Friday, June 20, 2008

Last days in Kohn Kaen

Here's another update for those of you that actually read this :P

We finished up painting yesterday! It was a wonderful feeling of accomplishment to be done. We practically painted the inside of two whole houses. As menial as the work seemed it really was a joy to be able to help these missionaries out and be a blessing to them in that way. I have really been praying that whatever work I do I do it for the Lord.

Tonight a woman who works at the college is going to teach us how to cook an authentic Thai meal!! I am really excited about that. I have loved (most) of the food here. Some of it is spicy but a lot of it is just soooo good! Everyone is amazed because they see me and assume that because I am little that I won't eat much.

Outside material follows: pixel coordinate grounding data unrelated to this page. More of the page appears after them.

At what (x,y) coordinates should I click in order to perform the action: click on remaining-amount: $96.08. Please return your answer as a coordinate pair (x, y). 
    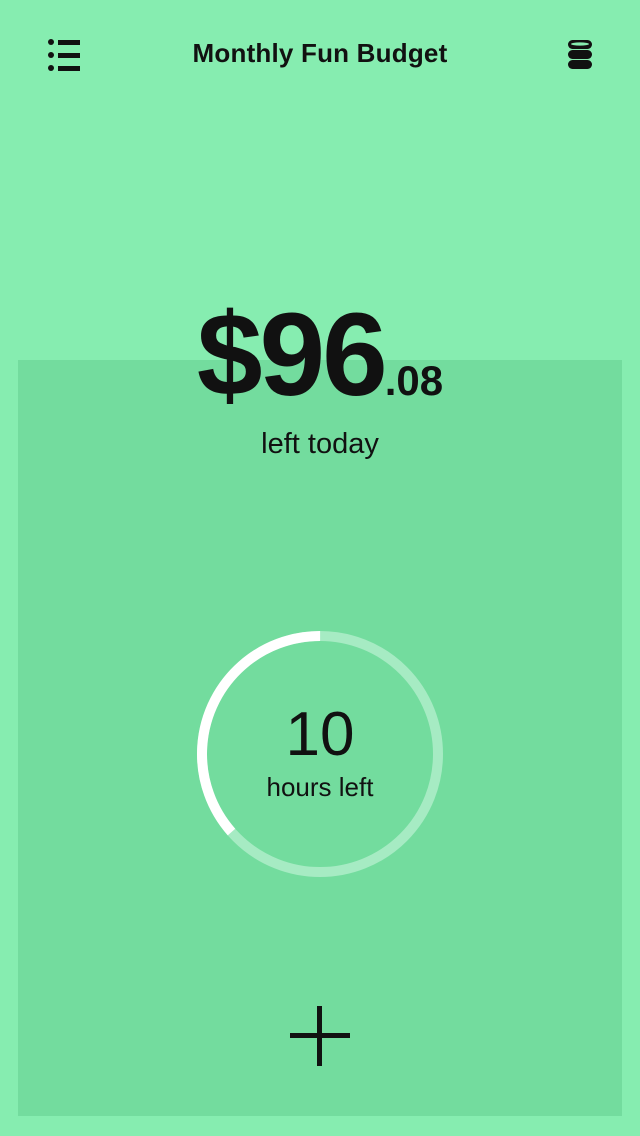
    Looking at the image, I should click on (320, 355).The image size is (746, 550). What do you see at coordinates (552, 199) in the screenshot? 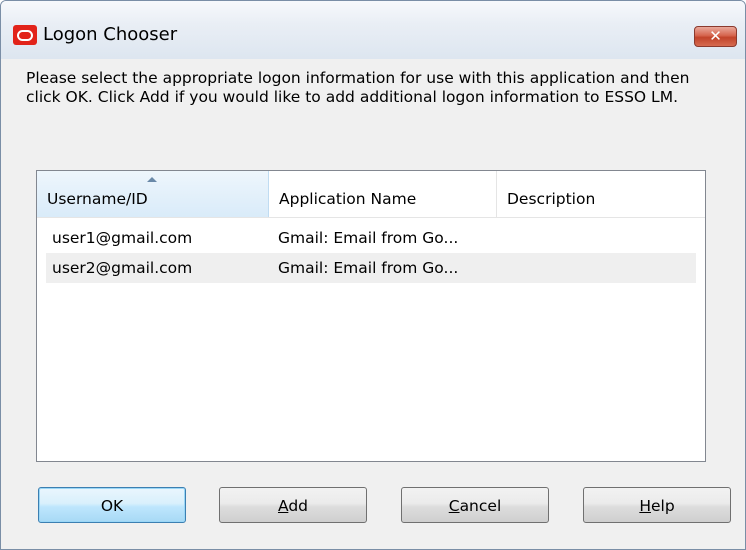
I see `column-header-label: Description` at bounding box center [552, 199].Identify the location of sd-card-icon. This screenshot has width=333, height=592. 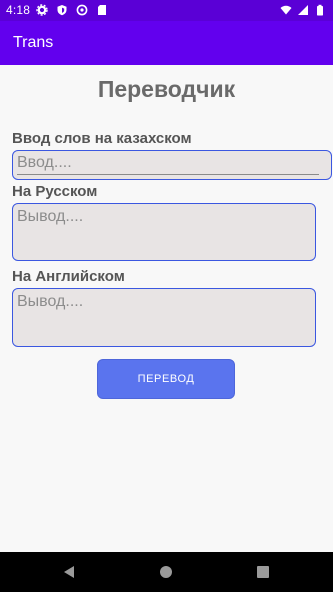
(102, 10).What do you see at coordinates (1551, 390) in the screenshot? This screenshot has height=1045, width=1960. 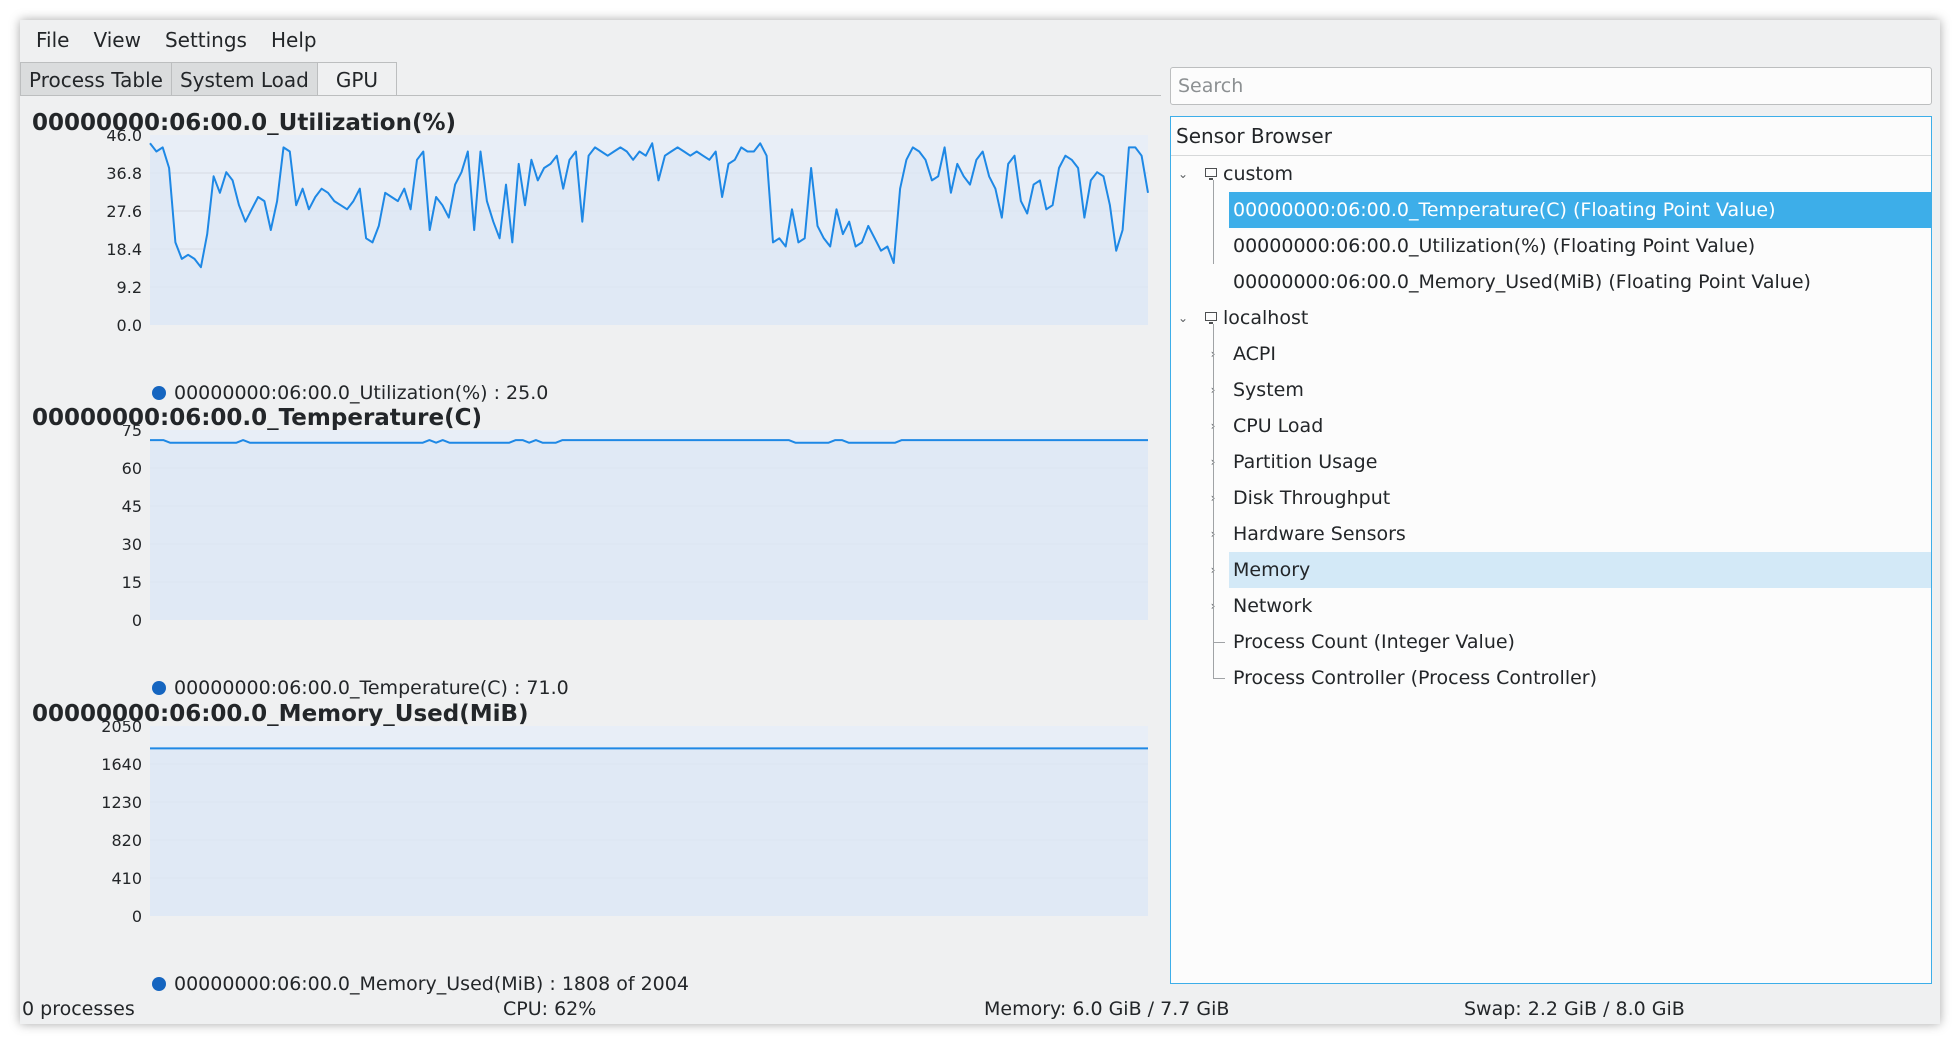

In one village all of the older women were laughing and when I asked my friend what they were saying she said that they had never seen anyone eat so much. I am glad that I can make them so happy :) They love it when people like their food.

Tomorrow we are planning on teaching English and then Sunday we are going to an HIV orphanage. I am very excited about that! I will do whatever they ask of me while I am here, but my passion lies with children so when we get the chance to work with them I am elated.

On another note, I have been reading a book by Charles Spurgeon called "How to Have Real Joy" and I just can't get enough of it! He is a very articulated author and just really makes things make sense. Being a Christian and knowing that Jesus died for us and that God loves us should produce enough pure joy in us to last a life time! If nothing else, that should make us wake up each day with a joyful song in our hearts. But how often we forget that! Pure joy comes from the Lord and is not dependent on our circumstances. It is there in the good times and the bad.
There is a prayer in this book that I especially like so I thought I would put it on here. May it be your prayer as well as mine.
" Lord, help me to glorify you. I am poor; help me to glorify you by contentment. I am sick; help me to give you honor by my patience. I have talents; help me to extol you by using them for you. I have time, Lord; help me to redeem it, so that I may serve you. I have a heart to feel Lord; let that heart feel no love but Yours and glow with no flame but affection for You. I have a head to think Lord; help me to think of You. You have put me in this world for something, Lord; show me what it is and help me to work out my life's purpose, for I desire to say amen. I cannot do much; my amen is only a weak one. Yet, as the widow put in her two mites, which was all she had to live on Lord, I put my time and eternity into Your treasury. It is all Yours. Take it, and thus I say amen."